Collections > Electronic Theses and Dissertations > Cheminformatics Modeling of Diverse and Disparate Biological Data and the Use of Models to Discover Novel Bioactive Molecules

Ligand-based drug design is a popular and efficient computational approach to facilitate the drug discovery process. Current approaches mainly focus on optimizing the computational algorithms to improve the efficiency or accuracy of virtual screening; however, the success of ligand-based drug design relies not only on the effectiveness and robustness of the underlying algorithms, but much more importantly, on the quality of the data for model building.
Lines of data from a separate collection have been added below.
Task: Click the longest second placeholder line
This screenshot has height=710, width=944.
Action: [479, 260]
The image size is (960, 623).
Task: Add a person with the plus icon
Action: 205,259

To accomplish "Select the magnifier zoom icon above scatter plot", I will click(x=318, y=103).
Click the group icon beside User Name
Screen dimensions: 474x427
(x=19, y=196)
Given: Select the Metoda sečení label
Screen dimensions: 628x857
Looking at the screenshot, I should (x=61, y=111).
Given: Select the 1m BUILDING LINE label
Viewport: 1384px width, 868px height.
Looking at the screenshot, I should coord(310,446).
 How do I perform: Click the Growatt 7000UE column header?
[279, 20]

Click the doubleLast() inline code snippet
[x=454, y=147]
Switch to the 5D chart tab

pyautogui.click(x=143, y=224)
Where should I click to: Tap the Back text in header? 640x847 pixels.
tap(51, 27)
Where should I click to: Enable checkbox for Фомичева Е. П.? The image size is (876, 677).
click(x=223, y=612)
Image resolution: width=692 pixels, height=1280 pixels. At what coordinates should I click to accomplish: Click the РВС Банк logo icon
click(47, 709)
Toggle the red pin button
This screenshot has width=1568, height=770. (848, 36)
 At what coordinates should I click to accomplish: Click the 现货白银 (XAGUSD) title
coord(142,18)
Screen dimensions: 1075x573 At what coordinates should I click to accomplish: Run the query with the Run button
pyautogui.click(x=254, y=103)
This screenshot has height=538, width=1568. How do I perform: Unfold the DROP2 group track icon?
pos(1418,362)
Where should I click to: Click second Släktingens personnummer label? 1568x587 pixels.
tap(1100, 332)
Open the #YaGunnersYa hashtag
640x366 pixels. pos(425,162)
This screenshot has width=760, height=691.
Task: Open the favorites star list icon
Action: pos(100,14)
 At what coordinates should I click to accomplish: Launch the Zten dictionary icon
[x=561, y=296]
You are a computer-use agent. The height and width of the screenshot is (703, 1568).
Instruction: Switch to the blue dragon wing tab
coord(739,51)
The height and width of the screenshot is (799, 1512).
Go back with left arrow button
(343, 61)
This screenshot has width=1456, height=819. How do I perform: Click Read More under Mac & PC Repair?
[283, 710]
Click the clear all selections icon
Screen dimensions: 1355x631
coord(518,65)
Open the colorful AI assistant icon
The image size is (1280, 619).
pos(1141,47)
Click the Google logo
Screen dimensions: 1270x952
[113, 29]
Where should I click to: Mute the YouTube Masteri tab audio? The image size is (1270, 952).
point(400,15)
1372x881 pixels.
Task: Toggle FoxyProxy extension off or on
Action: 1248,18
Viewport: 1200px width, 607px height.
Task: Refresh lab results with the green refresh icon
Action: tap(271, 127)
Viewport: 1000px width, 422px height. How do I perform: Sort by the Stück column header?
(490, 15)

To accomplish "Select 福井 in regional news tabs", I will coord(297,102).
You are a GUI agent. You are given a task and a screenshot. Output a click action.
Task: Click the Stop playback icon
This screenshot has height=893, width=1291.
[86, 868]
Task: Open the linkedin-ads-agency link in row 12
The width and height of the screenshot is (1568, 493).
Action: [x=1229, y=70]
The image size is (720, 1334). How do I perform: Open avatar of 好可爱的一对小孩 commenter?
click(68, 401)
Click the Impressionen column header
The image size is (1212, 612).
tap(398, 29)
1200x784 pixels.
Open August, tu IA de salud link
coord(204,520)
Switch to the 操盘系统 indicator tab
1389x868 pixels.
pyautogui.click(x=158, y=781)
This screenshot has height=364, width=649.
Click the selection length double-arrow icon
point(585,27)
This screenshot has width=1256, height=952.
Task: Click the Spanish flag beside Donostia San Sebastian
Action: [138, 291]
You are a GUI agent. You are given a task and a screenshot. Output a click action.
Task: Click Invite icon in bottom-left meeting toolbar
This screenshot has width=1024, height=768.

Although numerous chemical probe databases have emerged recently, few evaluation of data quality and reliability have been performed. Building upon our lab's experience in Quantitative Structure-Activity Relationship (QSAR) method and methods developed in the field of cheminformatics, this dissertation focuses on: 1) Investigation and comparison of the predictive power of QSAR methods with other ligand-based drug discovery approaches, such as Similarity Ensemble Approach (SEA) and Prediction of Activity Spectra for Substances (PASS); 2) Using QSAR methods to validate the consistency and reliability of biomedical data in disparate data sources. 3) Developing a novel, rigorous and dataset-specific QSAR workflow for the application on multiple therapeutic targets in order to identify diverse hits with high potency in practical virtual screening projects. These works succeed in thoroughly investigating the current approaches for ligand-based drug discovery, exploring the consistency and quality of major annotated cheminformatics databases, and identifying many pharmaceutically important ligands. The success of our studies harshly challenges some popular multi-target profile prediction methods and contributes to the development of cheminformatics by emphasizing the importance of determining trustworthy data sources.